Data for this exercise:
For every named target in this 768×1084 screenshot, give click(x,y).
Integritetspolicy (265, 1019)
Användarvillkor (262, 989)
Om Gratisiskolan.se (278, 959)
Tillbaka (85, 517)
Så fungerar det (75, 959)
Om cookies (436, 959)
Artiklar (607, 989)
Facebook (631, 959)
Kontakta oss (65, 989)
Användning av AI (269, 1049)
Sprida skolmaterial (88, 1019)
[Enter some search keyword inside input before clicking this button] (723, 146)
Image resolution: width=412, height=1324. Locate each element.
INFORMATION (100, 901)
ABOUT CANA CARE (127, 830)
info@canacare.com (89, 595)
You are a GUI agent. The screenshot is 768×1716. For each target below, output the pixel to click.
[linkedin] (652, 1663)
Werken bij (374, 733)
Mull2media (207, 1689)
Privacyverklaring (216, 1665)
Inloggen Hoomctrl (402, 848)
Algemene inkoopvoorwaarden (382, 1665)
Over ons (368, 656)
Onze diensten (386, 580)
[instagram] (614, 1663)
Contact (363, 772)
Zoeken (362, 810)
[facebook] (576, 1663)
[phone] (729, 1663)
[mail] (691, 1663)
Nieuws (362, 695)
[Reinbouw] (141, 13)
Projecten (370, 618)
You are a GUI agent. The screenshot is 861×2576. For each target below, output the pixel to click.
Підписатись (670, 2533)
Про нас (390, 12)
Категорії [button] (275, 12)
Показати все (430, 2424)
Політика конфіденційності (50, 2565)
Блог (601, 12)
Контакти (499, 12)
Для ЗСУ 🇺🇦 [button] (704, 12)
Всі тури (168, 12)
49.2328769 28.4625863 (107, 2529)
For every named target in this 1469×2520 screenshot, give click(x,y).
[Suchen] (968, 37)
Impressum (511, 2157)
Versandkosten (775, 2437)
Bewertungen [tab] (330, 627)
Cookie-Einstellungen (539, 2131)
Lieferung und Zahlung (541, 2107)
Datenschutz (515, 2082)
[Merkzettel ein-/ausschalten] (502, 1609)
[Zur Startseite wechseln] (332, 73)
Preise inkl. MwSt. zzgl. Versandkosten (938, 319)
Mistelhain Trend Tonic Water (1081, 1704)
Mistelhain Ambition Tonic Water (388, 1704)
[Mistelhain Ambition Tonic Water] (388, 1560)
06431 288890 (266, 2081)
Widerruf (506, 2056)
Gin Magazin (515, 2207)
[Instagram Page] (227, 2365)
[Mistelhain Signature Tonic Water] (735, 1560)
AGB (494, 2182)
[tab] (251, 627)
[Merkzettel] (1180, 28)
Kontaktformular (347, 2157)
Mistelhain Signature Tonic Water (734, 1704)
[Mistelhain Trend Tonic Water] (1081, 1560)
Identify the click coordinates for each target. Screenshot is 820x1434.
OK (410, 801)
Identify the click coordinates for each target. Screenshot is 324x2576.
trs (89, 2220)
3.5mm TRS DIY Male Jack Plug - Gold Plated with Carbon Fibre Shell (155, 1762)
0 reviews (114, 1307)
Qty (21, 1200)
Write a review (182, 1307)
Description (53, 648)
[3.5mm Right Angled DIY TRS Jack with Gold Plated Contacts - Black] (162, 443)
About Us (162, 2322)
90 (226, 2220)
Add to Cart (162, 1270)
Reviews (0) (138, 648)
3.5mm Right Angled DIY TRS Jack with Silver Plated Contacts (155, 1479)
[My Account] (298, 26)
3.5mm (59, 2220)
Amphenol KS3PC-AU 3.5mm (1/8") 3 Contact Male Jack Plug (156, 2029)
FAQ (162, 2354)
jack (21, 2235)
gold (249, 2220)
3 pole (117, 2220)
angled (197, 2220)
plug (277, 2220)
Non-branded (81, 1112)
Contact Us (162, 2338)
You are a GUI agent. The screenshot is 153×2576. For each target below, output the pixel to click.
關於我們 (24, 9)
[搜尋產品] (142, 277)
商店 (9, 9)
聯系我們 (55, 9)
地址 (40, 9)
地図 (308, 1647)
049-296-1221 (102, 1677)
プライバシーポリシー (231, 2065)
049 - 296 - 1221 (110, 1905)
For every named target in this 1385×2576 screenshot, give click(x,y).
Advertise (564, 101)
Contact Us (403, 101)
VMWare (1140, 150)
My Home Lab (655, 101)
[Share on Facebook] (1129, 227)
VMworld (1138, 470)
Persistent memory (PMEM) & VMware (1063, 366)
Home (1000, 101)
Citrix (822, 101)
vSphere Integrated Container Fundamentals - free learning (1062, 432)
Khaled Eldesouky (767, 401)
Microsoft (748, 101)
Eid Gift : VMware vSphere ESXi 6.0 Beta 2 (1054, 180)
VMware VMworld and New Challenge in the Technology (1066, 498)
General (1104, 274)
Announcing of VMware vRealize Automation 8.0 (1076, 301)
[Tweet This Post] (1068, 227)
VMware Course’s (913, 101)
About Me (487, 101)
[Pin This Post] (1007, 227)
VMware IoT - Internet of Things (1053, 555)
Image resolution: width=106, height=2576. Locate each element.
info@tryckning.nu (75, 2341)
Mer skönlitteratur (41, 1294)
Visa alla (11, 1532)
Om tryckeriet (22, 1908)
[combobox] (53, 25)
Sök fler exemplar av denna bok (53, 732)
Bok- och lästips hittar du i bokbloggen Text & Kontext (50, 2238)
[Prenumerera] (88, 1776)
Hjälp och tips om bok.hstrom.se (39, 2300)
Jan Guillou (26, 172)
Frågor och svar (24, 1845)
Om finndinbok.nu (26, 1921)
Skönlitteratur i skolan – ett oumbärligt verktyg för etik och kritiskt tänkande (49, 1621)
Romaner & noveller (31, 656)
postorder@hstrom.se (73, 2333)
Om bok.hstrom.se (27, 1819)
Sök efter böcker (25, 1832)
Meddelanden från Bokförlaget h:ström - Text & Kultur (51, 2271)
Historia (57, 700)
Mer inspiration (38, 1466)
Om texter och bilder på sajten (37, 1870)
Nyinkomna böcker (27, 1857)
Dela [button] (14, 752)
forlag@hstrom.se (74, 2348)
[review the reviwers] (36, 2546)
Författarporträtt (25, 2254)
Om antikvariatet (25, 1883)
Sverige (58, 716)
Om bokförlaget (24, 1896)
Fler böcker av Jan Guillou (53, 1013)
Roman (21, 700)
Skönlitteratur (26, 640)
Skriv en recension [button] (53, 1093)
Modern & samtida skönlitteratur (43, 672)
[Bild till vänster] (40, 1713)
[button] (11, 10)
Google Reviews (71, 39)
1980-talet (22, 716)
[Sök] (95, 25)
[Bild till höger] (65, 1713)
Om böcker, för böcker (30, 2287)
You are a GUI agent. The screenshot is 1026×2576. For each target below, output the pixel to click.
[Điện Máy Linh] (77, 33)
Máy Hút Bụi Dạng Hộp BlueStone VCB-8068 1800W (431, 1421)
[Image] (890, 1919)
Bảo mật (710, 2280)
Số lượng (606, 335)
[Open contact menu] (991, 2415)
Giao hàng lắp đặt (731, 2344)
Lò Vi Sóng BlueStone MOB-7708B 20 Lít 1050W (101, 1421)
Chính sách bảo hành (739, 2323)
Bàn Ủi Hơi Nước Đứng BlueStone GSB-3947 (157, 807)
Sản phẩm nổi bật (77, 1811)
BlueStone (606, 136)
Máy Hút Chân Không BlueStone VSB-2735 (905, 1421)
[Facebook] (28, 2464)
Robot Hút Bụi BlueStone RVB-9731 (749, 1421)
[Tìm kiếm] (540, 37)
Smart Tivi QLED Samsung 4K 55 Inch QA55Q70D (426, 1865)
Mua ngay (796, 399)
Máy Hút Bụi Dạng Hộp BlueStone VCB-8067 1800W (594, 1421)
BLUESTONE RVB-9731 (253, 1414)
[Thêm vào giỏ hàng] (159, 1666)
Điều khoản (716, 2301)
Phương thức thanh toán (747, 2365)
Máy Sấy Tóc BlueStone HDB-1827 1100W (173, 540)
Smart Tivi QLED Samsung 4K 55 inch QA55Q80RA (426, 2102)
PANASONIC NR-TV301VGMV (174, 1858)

Your objective:
From the entries above, give again exactly the lines running from the line with "[combobox] (53, 25)" to the line with "Författarporträtt (25, 2254)"; include both of those lines.

The completed task:
[combobox] (53, 25)
Sök fler exemplar av denna bok (53, 732)
Bok- och lästips hittar du i bokbloggen Text & Kontext (50, 2238)
[Prenumerera] (88, 1776)
Hjälp och tips om bok.hstrom.se (39, 2300)
Jan Guillou (26, 172)
Frågor och svar (24, 1845)
Om finndinbok.nu (26, 1921)
Skönlitteratur i skolan – ett oumbärligt verktyg för etik och kritiskt tänkande (49, 1621)
Romaner & noveller (31, 656)
postorder@hstrom.se (73, 2333)
Om bok.hstrom.se (27, 1819)
Sök efter böcker (25, 1832)
Meddelanden från Bokförlaget h:ström - Text & Kultur (51, 2271)
Historia (57, 700)
Mer inspiration (38, 1466)
Om texter och bilder på sajten (37, 1870)
Nyinkomna böcker (27, 1857)
Dela [button] (14, 752)
forlag@hstrom.se (74, 2348)
[review the reviwers] (36, 2546)
Författarporträtt (25, 2254)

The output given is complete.